## Data provided

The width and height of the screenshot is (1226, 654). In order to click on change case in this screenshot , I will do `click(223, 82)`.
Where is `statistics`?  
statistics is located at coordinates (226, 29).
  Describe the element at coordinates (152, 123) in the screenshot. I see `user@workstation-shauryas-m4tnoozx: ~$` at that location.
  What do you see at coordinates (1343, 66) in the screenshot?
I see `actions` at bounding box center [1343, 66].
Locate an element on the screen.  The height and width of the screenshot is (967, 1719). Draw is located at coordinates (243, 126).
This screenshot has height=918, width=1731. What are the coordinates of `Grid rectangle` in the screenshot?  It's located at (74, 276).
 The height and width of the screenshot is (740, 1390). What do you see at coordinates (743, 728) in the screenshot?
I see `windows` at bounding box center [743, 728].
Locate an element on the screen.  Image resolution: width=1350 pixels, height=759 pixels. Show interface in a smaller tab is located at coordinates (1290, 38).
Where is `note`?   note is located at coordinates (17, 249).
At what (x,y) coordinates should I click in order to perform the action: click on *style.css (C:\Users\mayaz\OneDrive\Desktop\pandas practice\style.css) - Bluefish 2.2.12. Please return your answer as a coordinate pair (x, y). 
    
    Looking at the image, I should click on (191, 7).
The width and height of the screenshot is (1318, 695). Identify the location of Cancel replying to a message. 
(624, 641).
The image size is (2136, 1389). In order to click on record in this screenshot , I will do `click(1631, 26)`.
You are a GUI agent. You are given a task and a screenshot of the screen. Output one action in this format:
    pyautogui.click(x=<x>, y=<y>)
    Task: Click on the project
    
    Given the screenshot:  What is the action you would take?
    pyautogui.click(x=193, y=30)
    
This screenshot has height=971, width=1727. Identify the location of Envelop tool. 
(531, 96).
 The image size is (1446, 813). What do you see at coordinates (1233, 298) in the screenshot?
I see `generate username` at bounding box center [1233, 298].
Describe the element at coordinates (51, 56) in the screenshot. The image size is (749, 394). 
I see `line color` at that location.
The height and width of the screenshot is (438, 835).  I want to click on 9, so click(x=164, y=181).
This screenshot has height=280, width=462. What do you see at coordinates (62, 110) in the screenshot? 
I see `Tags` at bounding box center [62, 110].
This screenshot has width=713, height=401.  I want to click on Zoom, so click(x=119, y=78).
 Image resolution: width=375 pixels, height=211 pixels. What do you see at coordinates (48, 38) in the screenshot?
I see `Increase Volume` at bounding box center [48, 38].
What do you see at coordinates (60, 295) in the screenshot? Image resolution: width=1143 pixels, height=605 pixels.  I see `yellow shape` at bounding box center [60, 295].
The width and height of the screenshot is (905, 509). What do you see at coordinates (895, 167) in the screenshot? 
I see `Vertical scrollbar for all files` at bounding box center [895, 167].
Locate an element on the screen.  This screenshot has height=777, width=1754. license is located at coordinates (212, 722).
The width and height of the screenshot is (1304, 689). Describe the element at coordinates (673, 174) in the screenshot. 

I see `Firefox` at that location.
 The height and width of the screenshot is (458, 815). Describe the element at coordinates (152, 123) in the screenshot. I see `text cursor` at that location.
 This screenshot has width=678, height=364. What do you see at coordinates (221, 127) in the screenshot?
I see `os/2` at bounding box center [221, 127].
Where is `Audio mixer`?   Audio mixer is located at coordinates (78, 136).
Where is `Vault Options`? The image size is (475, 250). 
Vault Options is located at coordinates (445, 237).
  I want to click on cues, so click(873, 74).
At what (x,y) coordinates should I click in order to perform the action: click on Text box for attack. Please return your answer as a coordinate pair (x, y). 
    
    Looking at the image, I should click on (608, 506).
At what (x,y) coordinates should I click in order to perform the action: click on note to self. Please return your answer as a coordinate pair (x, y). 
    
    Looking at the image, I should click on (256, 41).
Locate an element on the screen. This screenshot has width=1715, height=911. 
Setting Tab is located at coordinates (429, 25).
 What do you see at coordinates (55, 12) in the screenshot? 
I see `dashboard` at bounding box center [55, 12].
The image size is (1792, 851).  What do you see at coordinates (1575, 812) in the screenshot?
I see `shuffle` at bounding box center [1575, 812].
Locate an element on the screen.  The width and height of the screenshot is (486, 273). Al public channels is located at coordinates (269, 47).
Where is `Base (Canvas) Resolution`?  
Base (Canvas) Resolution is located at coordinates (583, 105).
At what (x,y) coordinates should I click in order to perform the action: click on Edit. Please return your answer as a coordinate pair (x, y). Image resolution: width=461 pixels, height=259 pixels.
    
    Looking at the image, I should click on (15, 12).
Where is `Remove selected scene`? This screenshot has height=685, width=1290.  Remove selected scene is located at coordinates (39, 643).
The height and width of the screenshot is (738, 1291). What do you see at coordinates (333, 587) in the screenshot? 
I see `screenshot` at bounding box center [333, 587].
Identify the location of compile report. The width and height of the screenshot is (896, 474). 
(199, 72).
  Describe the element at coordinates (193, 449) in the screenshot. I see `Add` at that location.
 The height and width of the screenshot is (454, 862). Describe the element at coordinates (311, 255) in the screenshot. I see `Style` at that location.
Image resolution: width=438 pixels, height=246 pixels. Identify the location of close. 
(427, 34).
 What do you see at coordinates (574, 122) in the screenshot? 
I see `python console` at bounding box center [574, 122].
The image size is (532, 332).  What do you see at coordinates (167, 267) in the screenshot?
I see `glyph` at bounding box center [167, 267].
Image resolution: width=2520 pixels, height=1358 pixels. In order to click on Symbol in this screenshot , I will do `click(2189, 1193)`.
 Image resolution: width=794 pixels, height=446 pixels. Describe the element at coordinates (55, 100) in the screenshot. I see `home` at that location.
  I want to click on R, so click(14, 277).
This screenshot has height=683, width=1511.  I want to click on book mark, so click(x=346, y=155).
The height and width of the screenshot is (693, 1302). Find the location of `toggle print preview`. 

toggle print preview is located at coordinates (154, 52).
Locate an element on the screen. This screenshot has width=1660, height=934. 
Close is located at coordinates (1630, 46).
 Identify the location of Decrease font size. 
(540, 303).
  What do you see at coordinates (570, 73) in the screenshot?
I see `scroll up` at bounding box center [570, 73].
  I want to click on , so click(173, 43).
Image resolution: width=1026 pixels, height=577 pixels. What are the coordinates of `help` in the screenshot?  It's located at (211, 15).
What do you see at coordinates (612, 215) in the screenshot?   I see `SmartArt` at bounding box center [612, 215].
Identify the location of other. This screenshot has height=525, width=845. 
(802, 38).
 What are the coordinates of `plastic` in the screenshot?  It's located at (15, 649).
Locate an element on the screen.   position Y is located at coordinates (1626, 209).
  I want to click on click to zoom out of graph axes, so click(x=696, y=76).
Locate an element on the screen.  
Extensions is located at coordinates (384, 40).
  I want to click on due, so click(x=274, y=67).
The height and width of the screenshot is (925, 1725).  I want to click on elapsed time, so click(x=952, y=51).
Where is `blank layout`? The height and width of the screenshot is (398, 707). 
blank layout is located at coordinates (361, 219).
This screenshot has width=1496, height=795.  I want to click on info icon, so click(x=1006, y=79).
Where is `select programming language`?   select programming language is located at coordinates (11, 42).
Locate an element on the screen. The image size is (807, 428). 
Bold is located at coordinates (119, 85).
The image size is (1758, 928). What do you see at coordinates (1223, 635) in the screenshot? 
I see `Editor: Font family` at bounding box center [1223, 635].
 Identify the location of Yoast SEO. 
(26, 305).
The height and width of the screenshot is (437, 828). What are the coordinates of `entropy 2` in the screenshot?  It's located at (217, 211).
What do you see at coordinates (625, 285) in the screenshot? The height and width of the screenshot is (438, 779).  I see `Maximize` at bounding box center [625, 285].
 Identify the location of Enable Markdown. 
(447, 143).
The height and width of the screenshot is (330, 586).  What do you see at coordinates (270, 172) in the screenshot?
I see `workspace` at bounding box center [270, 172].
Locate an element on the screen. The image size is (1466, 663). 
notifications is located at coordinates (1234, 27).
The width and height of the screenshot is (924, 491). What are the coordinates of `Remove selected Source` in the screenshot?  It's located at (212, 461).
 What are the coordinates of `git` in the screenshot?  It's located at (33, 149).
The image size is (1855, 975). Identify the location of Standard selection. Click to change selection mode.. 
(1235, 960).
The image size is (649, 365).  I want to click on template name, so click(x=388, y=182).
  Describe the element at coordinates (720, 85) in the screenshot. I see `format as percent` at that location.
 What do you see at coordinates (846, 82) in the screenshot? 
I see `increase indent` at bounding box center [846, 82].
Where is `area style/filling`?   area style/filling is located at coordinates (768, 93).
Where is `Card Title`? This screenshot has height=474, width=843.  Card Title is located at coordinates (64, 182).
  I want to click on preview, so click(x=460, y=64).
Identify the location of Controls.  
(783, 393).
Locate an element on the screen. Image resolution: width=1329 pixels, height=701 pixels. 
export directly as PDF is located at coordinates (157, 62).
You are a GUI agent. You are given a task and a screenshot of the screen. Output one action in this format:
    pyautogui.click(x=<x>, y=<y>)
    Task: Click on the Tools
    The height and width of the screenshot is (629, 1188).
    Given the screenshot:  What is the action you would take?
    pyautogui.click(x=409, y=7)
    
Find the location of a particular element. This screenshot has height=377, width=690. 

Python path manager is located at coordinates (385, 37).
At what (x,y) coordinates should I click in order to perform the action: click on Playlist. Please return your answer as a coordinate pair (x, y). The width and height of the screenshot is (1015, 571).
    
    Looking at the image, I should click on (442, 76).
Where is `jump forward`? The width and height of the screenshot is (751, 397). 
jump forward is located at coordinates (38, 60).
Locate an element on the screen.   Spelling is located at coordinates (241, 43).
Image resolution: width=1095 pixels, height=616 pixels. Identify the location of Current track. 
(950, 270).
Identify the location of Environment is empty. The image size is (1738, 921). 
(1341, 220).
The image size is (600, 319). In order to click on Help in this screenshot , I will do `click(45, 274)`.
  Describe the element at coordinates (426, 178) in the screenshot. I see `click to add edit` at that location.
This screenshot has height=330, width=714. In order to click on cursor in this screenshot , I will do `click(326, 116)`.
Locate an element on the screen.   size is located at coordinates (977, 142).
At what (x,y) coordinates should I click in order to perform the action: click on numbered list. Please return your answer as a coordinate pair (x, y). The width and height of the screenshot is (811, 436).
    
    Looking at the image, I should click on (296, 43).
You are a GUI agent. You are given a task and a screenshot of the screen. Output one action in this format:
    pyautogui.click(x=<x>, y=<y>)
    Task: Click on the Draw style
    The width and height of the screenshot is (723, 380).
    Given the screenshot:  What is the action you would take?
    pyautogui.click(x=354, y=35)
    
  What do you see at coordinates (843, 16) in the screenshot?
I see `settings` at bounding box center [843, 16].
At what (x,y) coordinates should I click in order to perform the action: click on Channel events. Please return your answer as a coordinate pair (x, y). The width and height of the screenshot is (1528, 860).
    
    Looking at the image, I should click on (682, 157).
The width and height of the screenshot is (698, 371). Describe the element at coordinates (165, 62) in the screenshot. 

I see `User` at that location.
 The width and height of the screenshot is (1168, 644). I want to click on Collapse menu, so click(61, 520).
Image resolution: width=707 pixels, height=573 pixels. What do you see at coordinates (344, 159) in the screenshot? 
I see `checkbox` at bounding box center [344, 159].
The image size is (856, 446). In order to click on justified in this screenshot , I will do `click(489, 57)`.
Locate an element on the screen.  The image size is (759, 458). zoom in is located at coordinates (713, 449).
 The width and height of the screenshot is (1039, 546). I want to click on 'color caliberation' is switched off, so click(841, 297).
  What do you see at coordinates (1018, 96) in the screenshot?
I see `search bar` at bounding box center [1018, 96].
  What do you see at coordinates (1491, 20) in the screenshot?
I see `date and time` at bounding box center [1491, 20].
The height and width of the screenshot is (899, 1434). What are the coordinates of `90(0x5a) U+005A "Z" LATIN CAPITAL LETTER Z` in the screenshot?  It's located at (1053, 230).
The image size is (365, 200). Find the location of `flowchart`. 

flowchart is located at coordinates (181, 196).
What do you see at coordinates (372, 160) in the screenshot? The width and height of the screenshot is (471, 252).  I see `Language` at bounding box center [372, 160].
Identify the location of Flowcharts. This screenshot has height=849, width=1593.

## Short task
Reproduce the lines verbatim, starting with the line that contains "Image resolution: width=2520" and going on through the line that contains "This screenshot has height=683, width=1511.".

## Response to the task
Image resolution: width=2520 pixels, height=1358 pixels. In order to click on Symbol in this screenshot , I will do `click(2189, 1193)`.
 Image resolution: width=794 pixels, height=446 pixels. Describe the element at coordinates (55, 100) in the screenshot. I see `home` at that location.
  I want to click on R, so click(14, 277).
This screenshot has height=683, width=1511.  I want to click on book mark, so click(x=346, y=155).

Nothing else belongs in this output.